Courts are in agreement that CERCLA § 9658 preempts state statutes of limitations in the circumstances described above. The circuits, however, are split on the issue of whether § 9658 preempts state statutes of repose. In 2005, the Fifth Circuit held that the plain language of § 9658-which uses the phrase “statute of limitations” five times-clearly showed that Congress intended to preempt only statutes of limitations. The Ninth and Fourth Circuits have rejected the Fifth Circuit’s holding,  finding that the language of the statute is ambiguous because, at the time Congress enacted § 9658, courts across the country used the terms “statute of limitation” and “statute of repose” interchangeably. The Ninth and Fourth Circuits instead turned to CERCLA’s legislative history and remedial nature, and held that Congress intended § 9658 to preempt state statutes of repose with a limitations period that included no expiration of the cause of action. Referring to the study group’s conference report, the Ninth Circuit explained:
[T]he reports show that Congress’s primary concern in enacting [§ 9658] was to adopt the discovery rule in situations where a plaintiff may lose a cause of action before becoming aware of it-precisely the type of circumstance involved in this case. This predicament can be caused by either statutes of limitation or statutes of repose, and is probably most likely to occur where statutes of repose operate.

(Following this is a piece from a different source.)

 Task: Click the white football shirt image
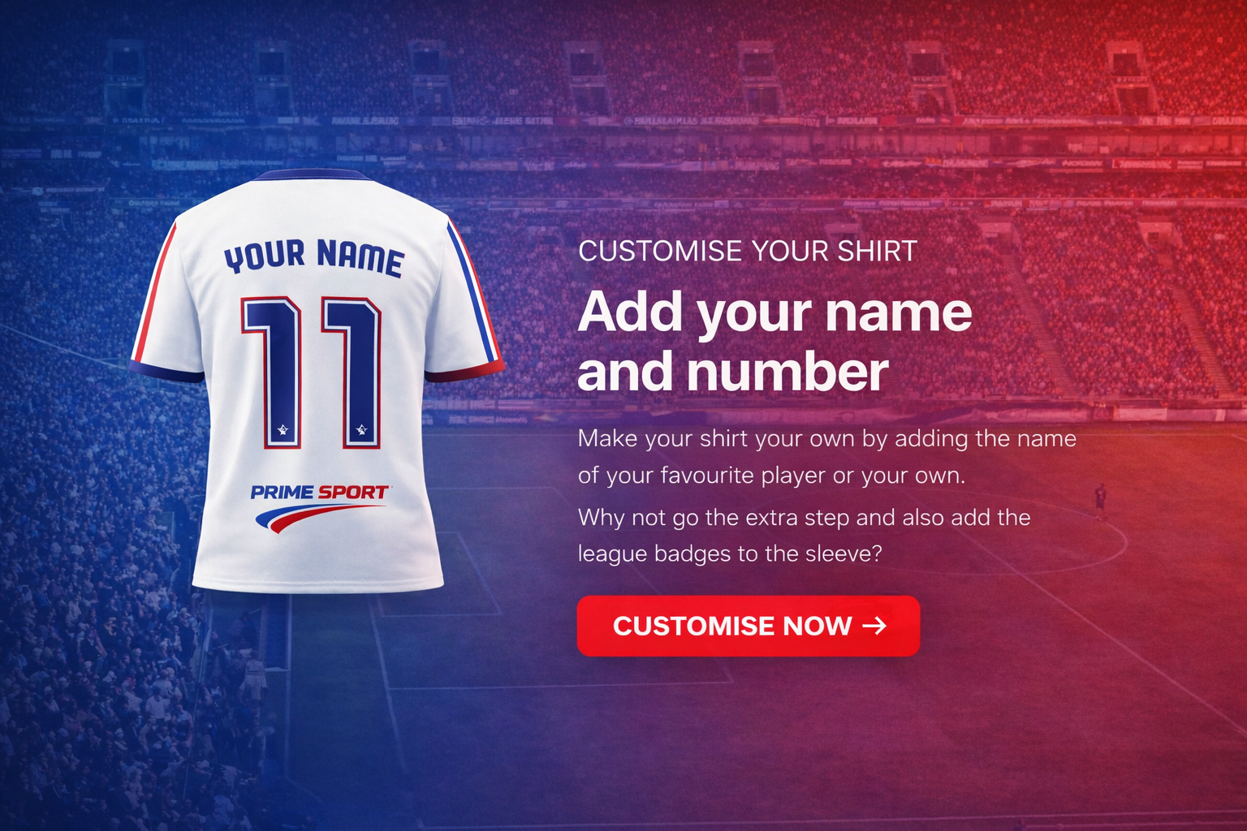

The Fourth Circuit further distinguished the Fifth Circuit’s contrary opinion in the Burlington case by noting that the Burlington plaintiffs-unlike the plaintiffs in Waldburger and McDonald-had knowledge of their injury and its cause before the statute of repose extinguished their cause of action. As the Fifth Circuit itself explained, the Burlington case did “not involve the delayed discovery for which § 9658 was intended to address.”
In the present case, applying Kan. Stat. Ann. § 60-513(b) to Plaintiffs’ claims would mean Plaintiffs’ cause of action was extinguished in 1983-seventeen years before any of the Mechlers learned of the contamination of their groundwater. To hold that the Kansas statute of repose prohibits Plaintiffs’ claim would defeat Congress’s intent to provide an avenue of relief for those suffering from delayed injuries caused by hazardous wastes in the environment. The Court therefore adopts the reasoning of the Fourth and Ninth Circuits and finds that Congress intended CERCLA § 9658 to preempt both state statutes of limitation and repose for causes of action arising from delayed injuries from hazardous waste. For that reason, Kan. Stat. Ann. § 60-513(b) has not extinguished Plaintiffs’ cause of action against the Government, and this Court maintains subject matter jurisdiction over Plaintiffs’ claims.
IT IS ACCORDINGLY ORDERED, that Defendant’s Motion to Dismiss (Doc. 7) is hereby DENIED.